The paradox is that reformist strategies can not win or defend reforms. As the forces of official reformism demobilize mass struggle and disorganize networks of activists, they undermine their capacity to win or defend reforms. Especially in periods of increased competition and falling profits, capitalists become more aggressive and the forces of official reformism are unable to resist.

In fact, these forces often embrace austerity, wage cuts, and concessions in the vain hope of forestalling even greater givebacks. We have seen the capitulation of European social-democratic parties and many official Communist parties to neo-liberalism. Mass workers’ organizations in the global south—most notably the Brazilian PT and the South African CP—have undergone a similar evolution. Here in the US, we see the labor bureaucracy engaged in the deadly spiral of concession bargaining.

While short-term coalitions with the forces of official reformism are possible—and in fact unavoidable—long-term strategic alliances with these forces have undermined the revolutionary left’s ability to build struggles for reforms and promote radical and revolutionary consciousness. A new revolutionary left in the US needs to debate and discuss our relationship to the forces of official reformism—in particular the liberal/progressive wing of the Democratic party and the union bureaucracy.

Solidarity advocates independent politics and democratic, “bottom up” organization in the workplace and community. We have consistently argued that participation in the Democratic party has been the graveyard of every social movement of the 20th century—and that social movement activists need to remain independent of the Democrats. As a result, we did not participate in the Jackson campaigns in 1984 and 1988, but have supported independent electoral campaigns such as Nader in 2000 and 2004 (and hopefully a McKinney campaign in 2008).

We also help build rank and file organizations that advocate democracy, solidarity and militancy in the labor movement, and cross-union networks like Labor Notes.

Discussion of the Democratic Party and the official leadership of the unions should be part of the open ended process of left refoundation/socialist regroupment.

Whether or not a common revolutionary organization can be created is not simply a matter of the good will or the effort of existing revolutionary organizations.
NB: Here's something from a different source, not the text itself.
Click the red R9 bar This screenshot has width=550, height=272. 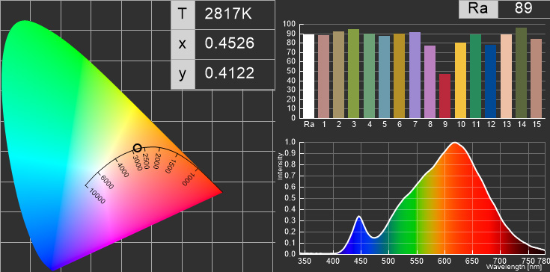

It will also require the participation of new layers of radical and revolutionary activists—what Freedom Road calls the “social movement left.” The participation of these comrades will both encourage those already in revolutionary organizations to find ways to cooperate in practice and carry on comradely dialogue, and will bring new experiences and perspectives so necessary to any successful process of left refoundation/socialist regroupment.